» **Extrait à lire**

==============================

Dossier : IMM-2640-09

Référence : 2010 CF 37

Toronto (Ontario), le 12 janvier 2010

EN PRÉSENCE DE MONSIEUR LE JUGE CAMPBELL

 

ENTRE :

ALFRED GJELAJ

ALEKS GJELAJ    

demandeurs

 

 

 

et

 

 

 

LE MINISTRE DE LA CITOYENNETÉ

ET DE L’IMMIGRATION

défendeur

 

 

MOTIFS DE L’ORDONNANCE ET ORDONNANCE

 

[1]               La présente demande concerne la demande de protection en vertu de l’article 97 que les demandeurs ont faite sur le fondement de la crainte du risque qu’ils pourraient courir en raison d’une guerre de clans mettant leur famille en cause en Albanie. La Section de la protection des réfugiés a rejeté la demande des demandeurs en s’appuyant sur une conclusion défavorable quant à la crédibilité, fondée sur de nombreuses conclusions d’invraisemblance.

==============================

» **Données fournies**
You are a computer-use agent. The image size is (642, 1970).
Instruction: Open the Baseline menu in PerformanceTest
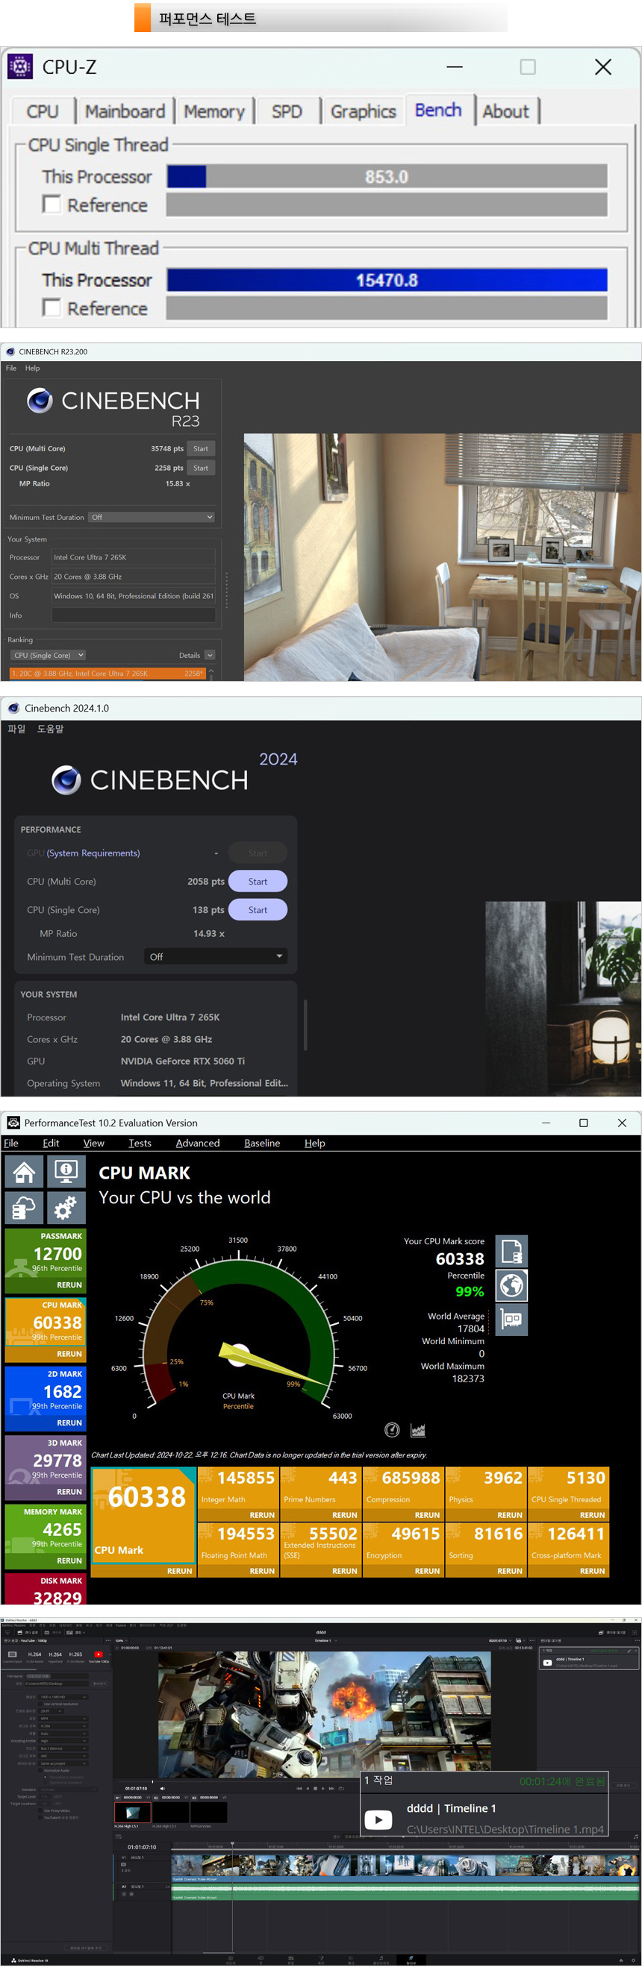pyautogui.click(x=262, y=1143)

==============================

» **Consigne 1**
Selon l'extrait de la décision judiciaire, quelle instance a rejeté la demande des demandeurs ?
» **Consigne 2**
Traduisez en anglais la phrase suivante de l'extrait de la décision judiciaire : « La Section de la protection des réfugiés a rejeté la demande des demandeurs en s’appuyant sur une conclusion défavorable quant à la crédibilité, fondée sur de nombreuses conclusions d’invraisemblance. »
» **Consigne 3**
Rédigez la suite de l'extrait de la décision judiciaire portant sur la demande de protection d'Alfred et Aleks Gjelaj, à partir de l'endroit où il s'arrête.
Le matériel fourni est distinct de l'extrait et n'a aucun lien avec lui.

» **Corrigé 1**
La Section de la protection des réfugiés.

» **Corrigé 2**
The Refugee Protection Division rejected the applicants' claim on the basis of a negative credibility finding founded on numerous findings of implausibility.

» **Corrigé 3**
[2]               Les demandeurs ont présenté des éléments de preuve selon lesquels, bien que les origines de la guerre de clans remontent à 1942, ce n’est qu’en 1996 qu’elle est devenue une source de préoccupation pour eux, et ils l’ont alors signalée aux autorités. Ces éléments de preuve ont été rejetés sur le fondement des conclusions clés d’invraisemblance suivantes :

 

[TRADUCTION] « Les origines de la guerre de clans remontent à 1942, lorsque le grand-père des deux demandeurs a tué cinq personnes. Pareilles guerres de clans n’étaient pas tolérées à l’ère communiste, mais elles ont resurgi au début des années 1990, en 1991 pour la plupart. C’est ce que le premier demandeur a confirmé et a affirmé dans l’exposé circonstancié de son FRP. Cependant, en l’espèce, l’explication du premier demandeur quant à savoir ce qui a ravivé cette guerre de clans en 1996, soit cinq ans après des guerres de clans latentes semblables, n’est pas acceptable. Lorsque le premier demandeur a été interrogé à ce sujet, il a affirmé : “Parce qu’en 1991, il y a eu un échange de guerres de clans.” Lorsqu’on lui a demandé plus de précisions, il a affirmé : “Je veux dire des guerres de clans entre d’autres familles”; et d’ajouter : “ Après 1990, les gens avaient peur. Nous avions peur et nous étions craintifs. En 1991, nous avons signalé qu’il y avait des guerres de clans entre différentes familles.” J’estime que cette explication n’est pas raisonnable pour expliquer l’écart chronologique de six ans.

 

[Je souligne.]

(Décision, pp. 2-3)

 

[…]

 

En l’espèce, les demandeurs allèguent que des gens ont demandé aux voisins d’espionner la famille des demandeurs. Cela semble contraire aux traditions relatives aux guerres de clans, et même si cela s’est produit, je conclus que, selon la prépondérance des probabilités, aucune guerre de clans n’a été déclarée. »

 

[Je souligne.]

(Décision, p. 3).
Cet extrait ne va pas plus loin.